Berdasarkan sumber-sumber tersebut, penulis menganalisis perihal
pengertian dan kekuatan mengatur dari asas kehati-hatian dalam hukum
lingkungan Indonesia serta penerapannya di dalam tindakan penempatan tailing di
dasar laut. Di dalam analisis, penulis menganalisis putusan PTUN Jakarta antara
Walhi sebagai Penggugat dan Menteri Lingkungan Hidup Republik Indonesia
sebagi Tergugat dalam sengketa izin penempatan tailing di Teluk Senunu.
Terhadap putusan tersebut, terlihat dalam analisis penulis bahwa: 1) pandangan
yang memandang asas kehati-hatian merupakan asas yang tidak bisa dijadikan
alasan gugatan dan alat uji yuridis bagi hakim merupakan pandangan yang keliru;
2) asas kehati-hatian memiliki bobot atau kepentingan yang lebih besar
dibandingkan dengan asas pertimbangan dan asas audi et alteram partem; 3)
penempatan tailing di Teluk Senunu diliputi dengan ketidakpastian ilmiah,
khususnya mengenai probabilitas terjadinya dampak kerusakan lingkungan di
bagian laut dangkal dari Teluk Senunu. Selain itu, besaran dampak kerusakan
lingkungan yang dapat terjadi di Teluk Senunu akan sulit untuk dikembalikan
seperti semula dan juga dapat menjadi bencana yang besar bagi masyarakat
sekitarnya; dan 4) asas kehati-hatian mengakui adanya unsur ketidakpastian
ilmiah sehingga adanya partisipasi publik yang nyata dalam pengambilan
keputusan merupakan tujuan dari asas kehati-hatian.

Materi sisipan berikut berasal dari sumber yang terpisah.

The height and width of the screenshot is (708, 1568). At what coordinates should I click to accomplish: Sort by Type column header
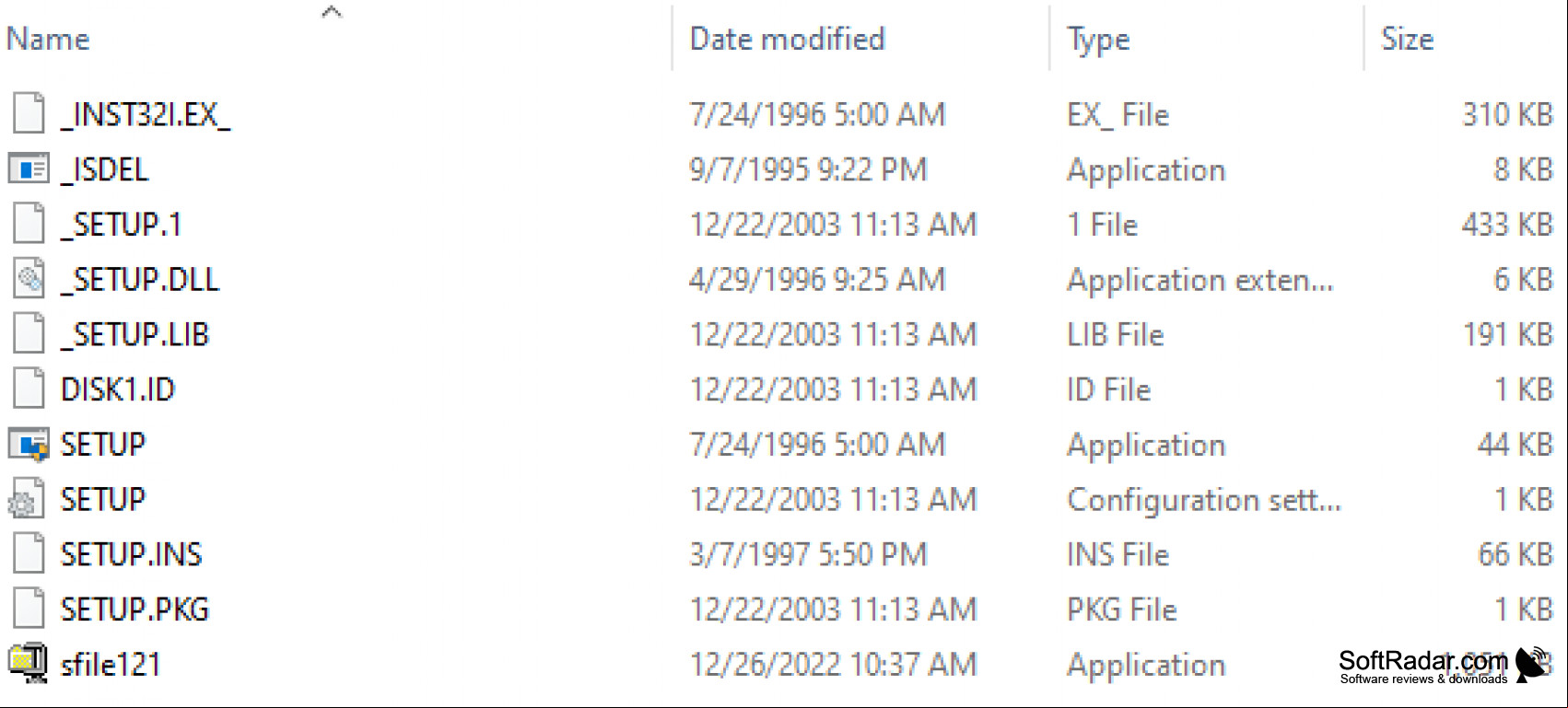coord(1098,40)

ABSTRACTThis undergraduate thesis tries to answer this following questions: 1) What is definition of precautionary principle and how does the correlation between precautionary principle and peinciple of preventive action?; 2) How does the comparison between precautionary principle and consideration principle and audi et alteram partem principle?; and 3) How does the normativity level of precautionary principle in Indonesia and its implementation in submarine tailing disposal? This undergradute thesis. Analysis is based on literature study concerning development of theory and regulation on precautionary principle, considering enacted law in Indonesia, either national or international regulation. Beside the enacted law, case law is source of this writing. The author analyse normativity level of precautionary principle in Indonesian environmetal law and its implementation in submarine tailing disposal. The author analyses one case law, Walhi, et. al., vs Environmental Minister of RI, on a dispute of submarine tailing disposal in Senunu Bay permit given to PT. Newmont Nusa Tenggara. Based on that case, it is concluded that: 1) consideration from the judges that consider precautionary principle cannot become a reason of suit and legal test instrument is erroneous; 2) precautionary principle has a dimension of weight that is weightier than consideration principle and audi et alteram partem principle; 3) submarine tailing disposal in Senunu Bay is encompassed with scientific uncertainty, specifically in the aspect of probability of environmental impact in the shallow water of Senunu Bay. Beside that, the magnitude of harm that can happen in Senunu Bay is irreversible and catastrophic; and 4) precautionary principle recognizes the element of scientific uncertainty, so, the implementation of the principle requires a real public participation in decision making. In brief, the conclusion shows that the meaning of precautionary principle as a legal principle is understood in a wrong way by judges in PTUN Jakarta. Futhermore, the judges do not recognize the normativity element of precautionary principle in Indonesian environmental law. Whereas, submarine tailing disposal is an activity encompassed with scientific uncertainty, so precautionary principle is a suitable principle to become basis of consideration for judges.